Controversy erupted last year after Mexico’s Ministry of the Environment and a peer-reviewed article in Nature reported that farmers’ traditional maize varieties in two remote Mexican states, Oaxaca and Puebla, had been contaminated with DNA from genetically modified (GM) maize. Genetic pollution is alarming both because it is illegal to grow GM maize in Mexico and especially because Mexico is the primary center of maize genetic diversity—the region where maize originated and where the greatest diversity is found. Maize varieties developed over millennia by indigenous farmers, as well as wild ancestors of maize, represent one of the world’s most valuable reservoirs of genetic material for plant breeding—the foundation for global food security. Native maize diversity provides the raw material used by farmers and plant breeders to improve the quality and productivity of maize crops worldwide. The Mexico-based International Center for Maize and Wheat Improvement (CIMMYT) also houses the world’s most important collection of endangered maize seeds.

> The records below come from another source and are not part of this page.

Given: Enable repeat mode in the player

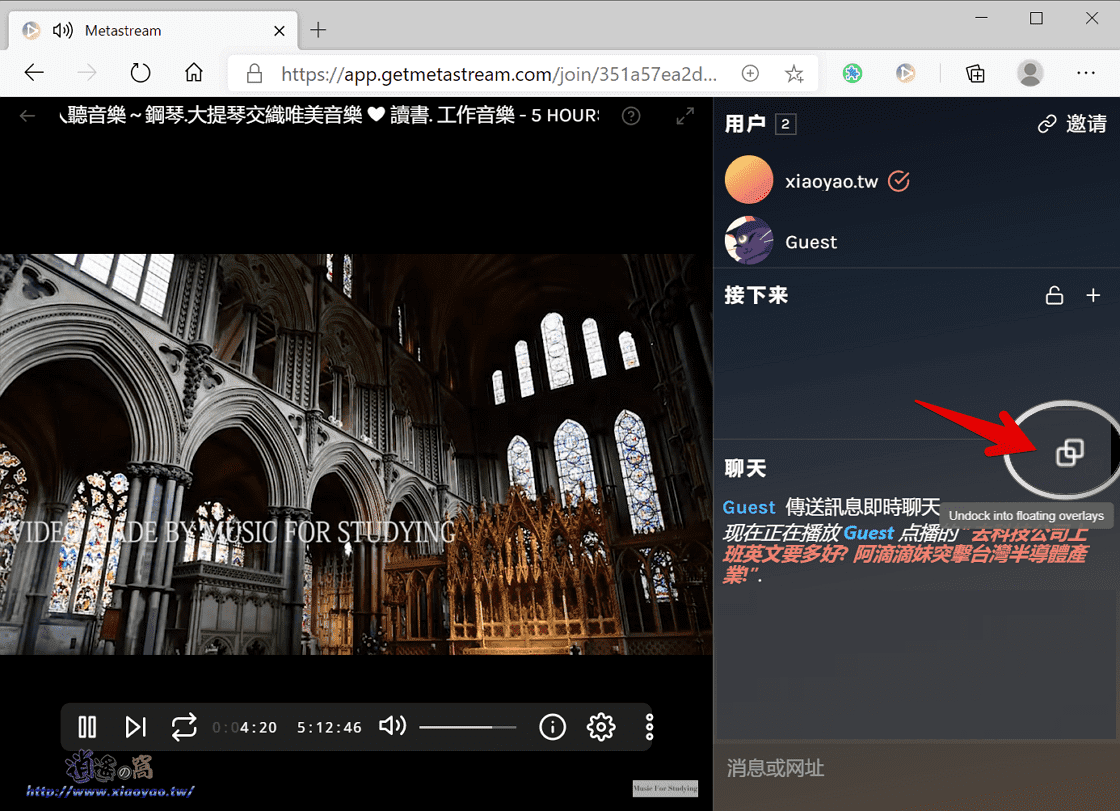Looking at the screenshot, I should coord(184,727).
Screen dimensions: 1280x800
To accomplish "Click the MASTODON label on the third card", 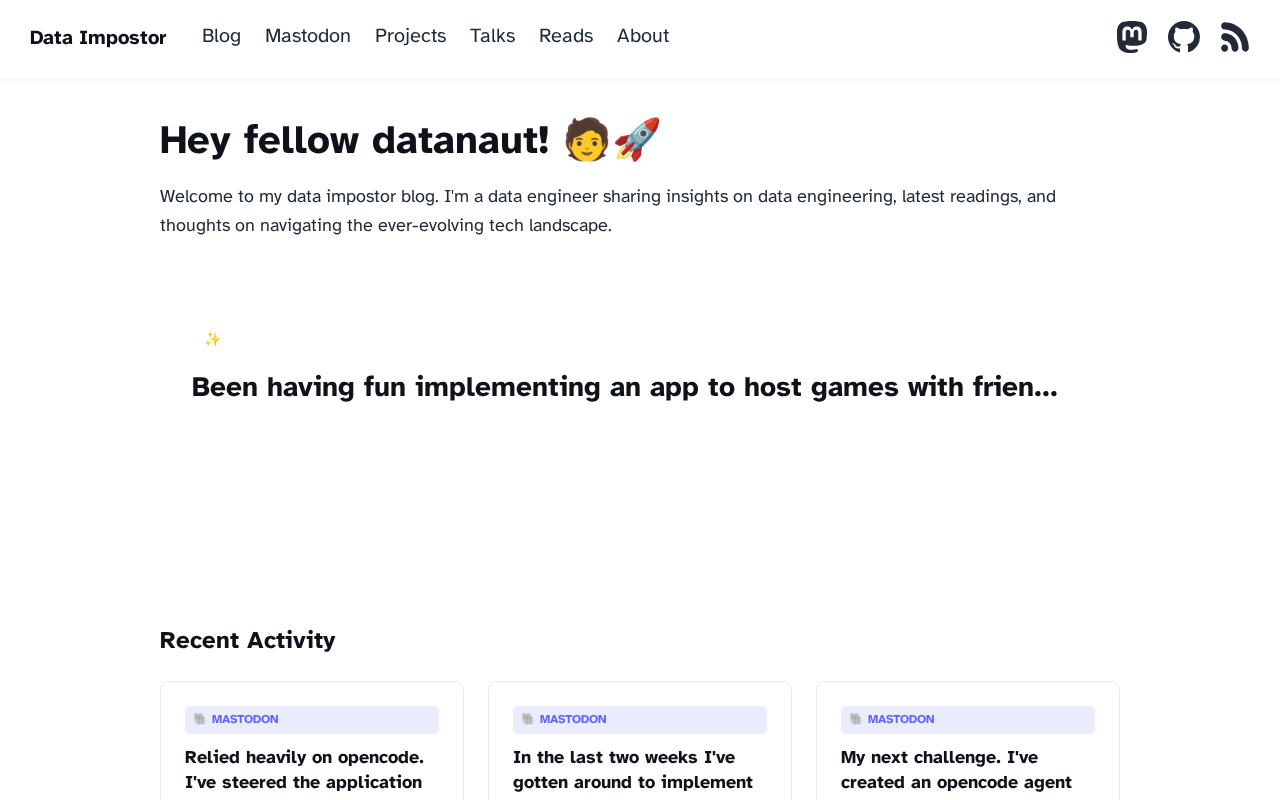I will 901,719.
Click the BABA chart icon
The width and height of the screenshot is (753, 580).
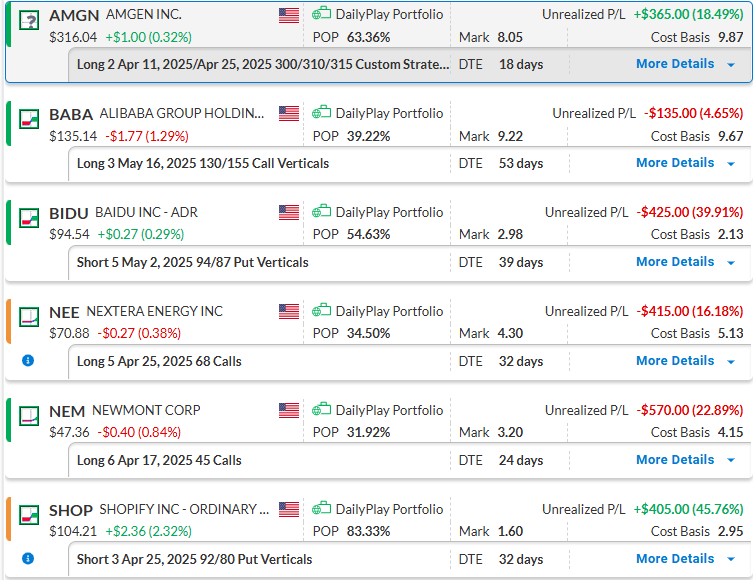pos(30,117)
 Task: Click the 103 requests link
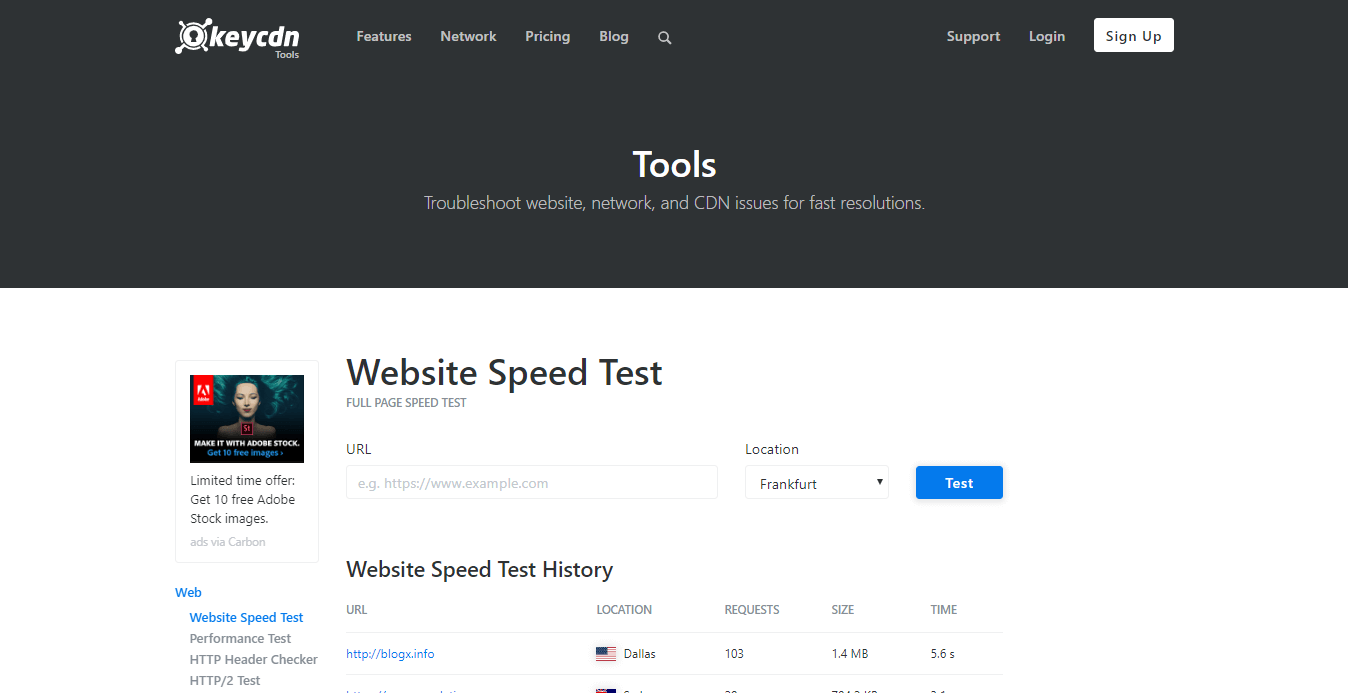[x=734, y=653]
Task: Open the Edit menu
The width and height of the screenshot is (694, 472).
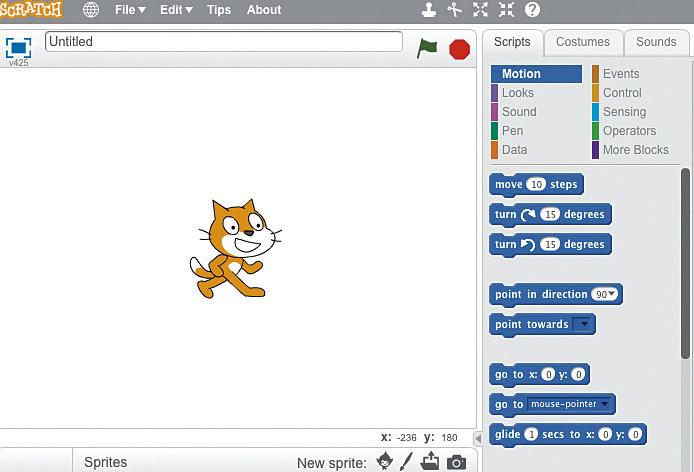Action: pos(176,10)
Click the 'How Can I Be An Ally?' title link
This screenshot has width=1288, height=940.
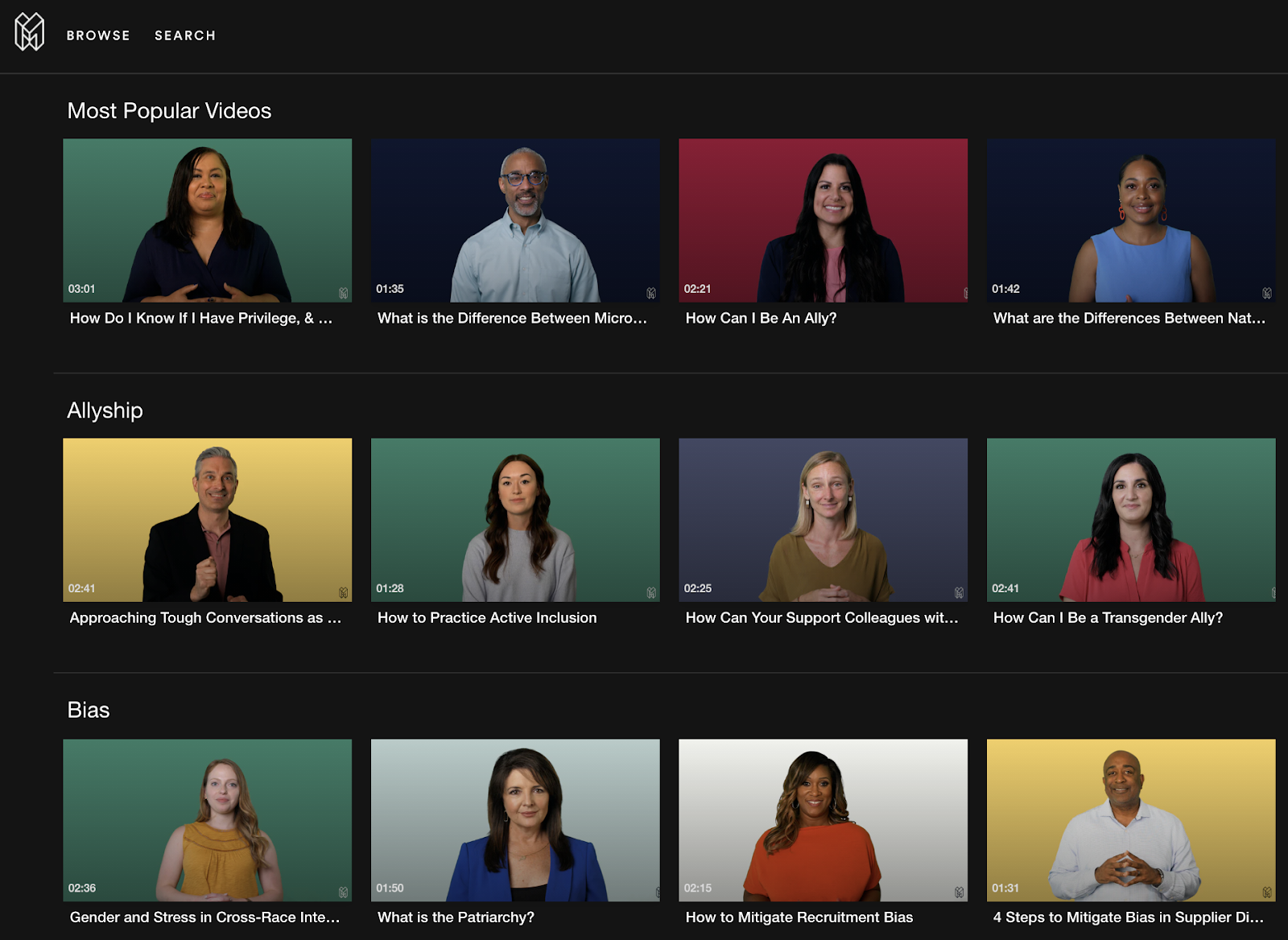pos(761,319)
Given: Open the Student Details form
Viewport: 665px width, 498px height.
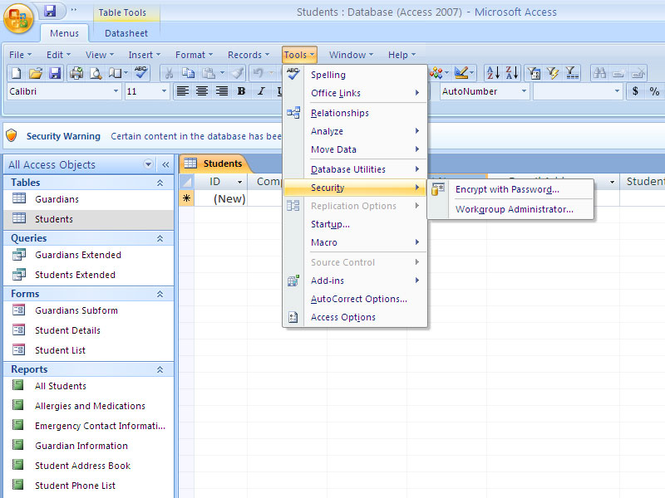Looking at the screenshot, I should pos(67,330).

This is the world’s worst case of contamination by genetically modified material because it happened in the place of origin of a major crop. It is confirmed. There is no doubt about it. – Jorge Soberón, Secretary of Mexico’s National Biodiversity Commission, April 2002

The Mexican government believes that GM maize was likely introduced to farmers’ fields when Mexican farmers planted U.S.-grown grain intended for food rather than seed, unaware that it was genetically modified. (GM maize and grain grown in the U.S. is not labeled.) Approximately 20 million acres of GM maize were planted in the U.S. in 2001 , and approximately 6 million tons of U.S. maize are shipped annually to Mexico as food grain.

The Bigger Picture

The controversy surrounding GM maize contamination in Mexico reflects a much larger conflict over control and stewardship of genetic resources in a world where biotech research is overwhelmingly dominated by corporate interests, and where public sector research increasingly serves the corporate agenda. Biotech proponents have long insisted that GM technology is safe, precise, and predictable, yet the escape of engineered genes in Mexico demonstrates, once again, the inability of regulatory bodies or industry to control and contain genetically modified organisms. With European governments scheduled to review their de facto moratorium on GM crops in March 2002 and a United Nations meeting on biosafety slated for April 2002, findings of generic pollution in Mexico couldn’t have surfaced at a worse rime for industry. In response, biotech proponents launched a campaign to deny and discredit evidence of GM contamination in Mexico, including attacks on the methodology used by University of California at Berkeley researchers Ignacio Chapela and David Quist, whose controversial findings were published in Nature in November 2001. The campaign proved so successful that in early April Nature took the highly unusual step of disavowing the Chapela and Quist article, claiming that the “evidence available is not sufficient to justify the publication of the original paper.” Nature’s retraction was declared a “public relations victory” for the biotech industry.

But the victory was short lived. In April 2002 the Mexican government confirmed once again that its own studies find high levels of contamination in native maize populations.